Há lugares que se descobrem por acaso e ficam para sempre numa lista de viagens adiadas. Wuppertal, no coração da Renânia do Norte-Vestefália, é uma dessas cidades. O que a torna inesquecível é uma engenhoca centenária suspensa a doze metros sobre as águas do rio Wupper: a Schwebebahn, o mais antigo monocarril suspenso do mundo, inaugurado a 1 de Março de 1901. Concebida pelo engenheiro Eugen Langen — originalmente com vista a ser instalada em Berlim —, esta maravilha da engenharia percorre 13,3 quilómetros e vinte estações a uma velocidade máxima de 60 km/h, transportando ainda hoje cerca de 80 mil passageiros por dia. Não é uma atracção turística decorativa: é o principal meio de transporte público da cidade e, simultaneamente, a sua mais inconfundível imagem de marca.

Confesso que o meu primeiro contacto com Wuppertal foi feito de longe, ainda nos anos 80. Um casal de alemães comprou casa na minha terra natal e, entre conversas, fotografias e cartões-postais, falaram-me de um comboio que voava sobre um rio numa cidade lá do seu país. A imagem ficou-me. Durante décadas, sempre que ouvi falar de Wuppertal, pensei naquele monocarril improvável, suspenso entre as encostas industriais, e prometi a mim mesmo que um dia havia de o experimentar pessoalmente. Essa promessa, adiada vezes sem conta, parece agora ao alcance da mão.
Do Luxemburgo, a viagem é quase ridícula de tão curta: cerca de 260 quilómetros por estrada, pouco menos de três horas de carro, atravessando paisagens que mudam discretamente dos vinhedos do Mosela para as colinas industriais do Bergisches Land.

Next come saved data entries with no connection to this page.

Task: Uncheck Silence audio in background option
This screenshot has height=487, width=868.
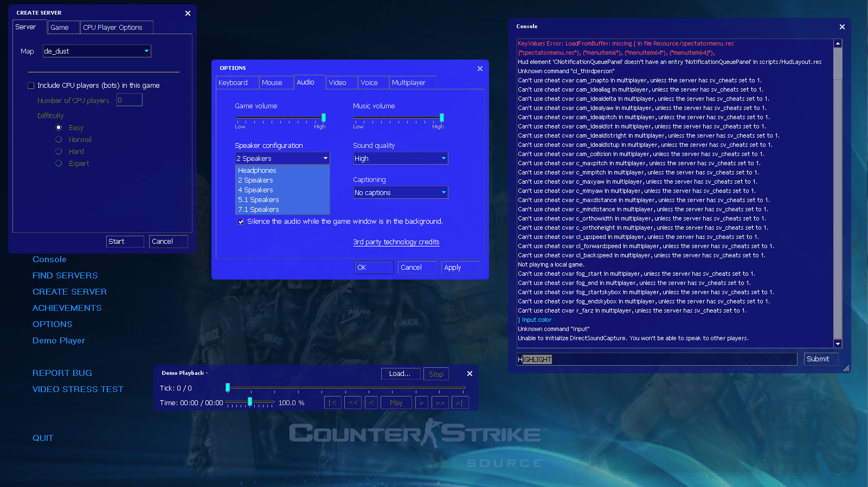Action: 241,222
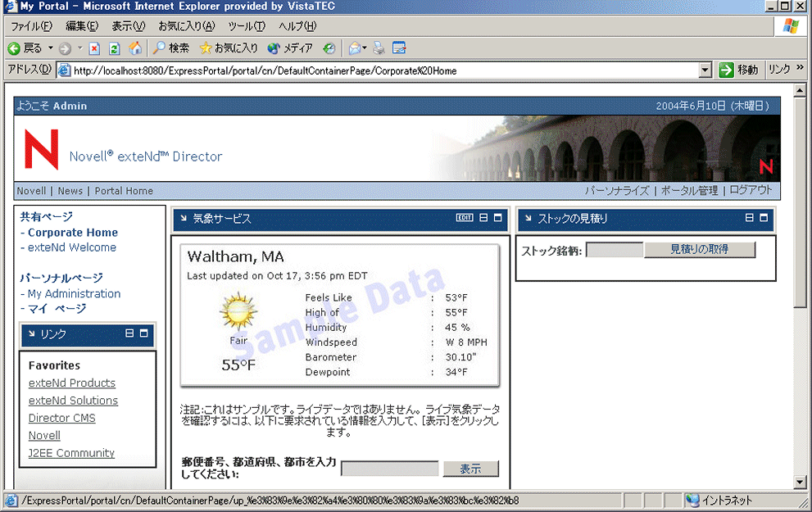Stop loading using the red stop icon
Viewport: 812px width, 512px height.
tap(93, 48)
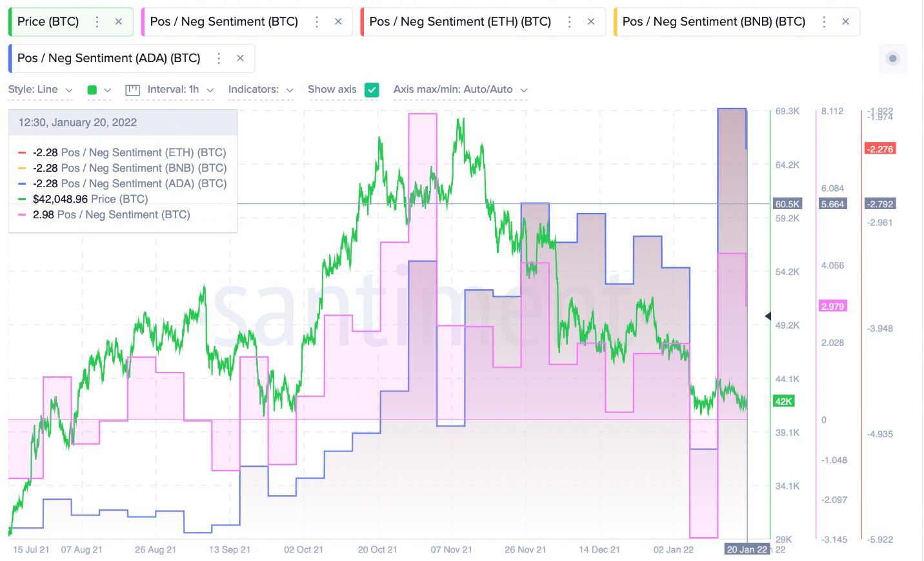This screenshot has height=561, width=924.
Task: Click the black triangle marker on right axis
Action: [x=768, y=316]
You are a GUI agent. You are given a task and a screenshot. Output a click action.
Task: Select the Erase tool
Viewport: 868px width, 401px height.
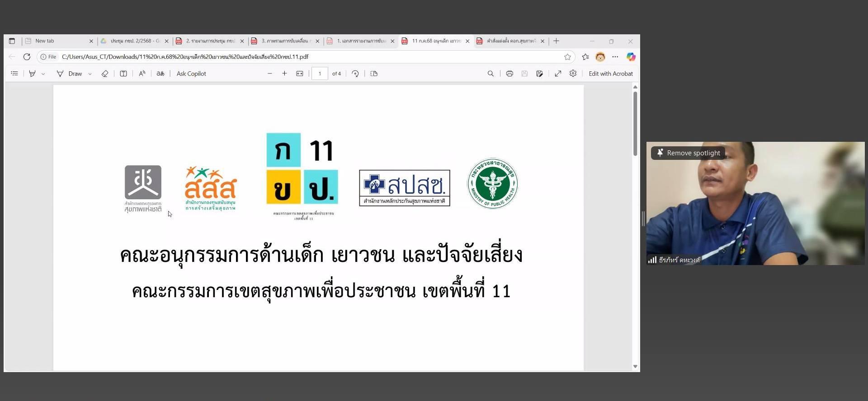105,74

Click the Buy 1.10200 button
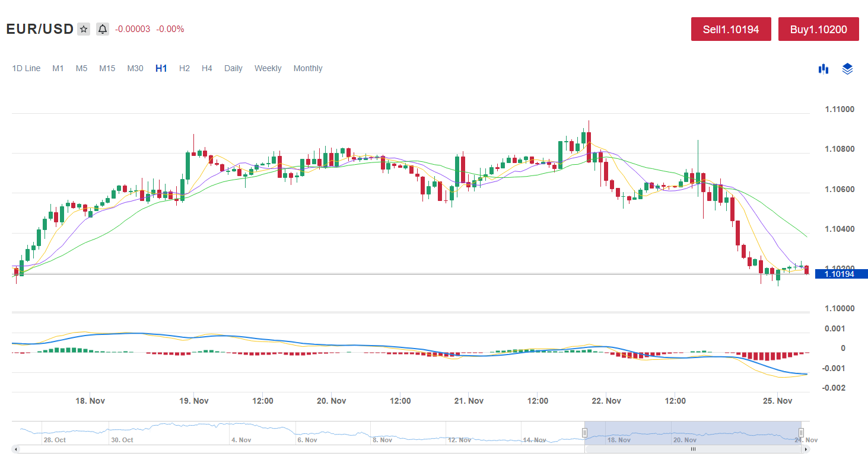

Uma escapadela de fim-de-semana, portanto, sem complicações. Na chegada, o Spark by Hilton Wuppertal City Centre, instalado em pleno Döppersberg — colado à estação central e à paragem da Schwebebahn —, é a base ideal para quem quer ter o comboio voador literalmente à janela do quarto. O hotel disponibiliza ainda um bilhete gratuito de transportes da rede VRR, que cobre toda a Renânia-Ruhr e permite saltar para a carruagem suspensa logo depois do pequeno-almoço.

A primeira viagem na Schwebebahn é um ritual obrigatório. Sentados na carruagem, com o vidro a separar-nos do vazio, vemos a cidade desfilar de outro ângulo: o rio lá em baixo, as fachadas industriais convertidas em galerias, os bairros de villas Art Nouveau e as encostas verdes que sobem para o Bergisches Land. Mas Wuppertal é muito mais do que o seu comboio voador. É a cidade natal de Friedrich Engels, cuja casa-museu se visita em Barmen. É a casa do Tanztheater Pina Bausch, companhia que, sob a direcção da coreógrafa desaparecida em 2009, revolucionou a dança contemporânea mundial e ainda hoje se apresenta no Opernhaus. É também o palco do Zoo de Wuppertal — um dos mais antigos do país, com mais de quatro mil animais num parque de vinte e quatro hectares — e do Von der Heydt-Museum, cuja colecção atravessa séculos de pintura europeia.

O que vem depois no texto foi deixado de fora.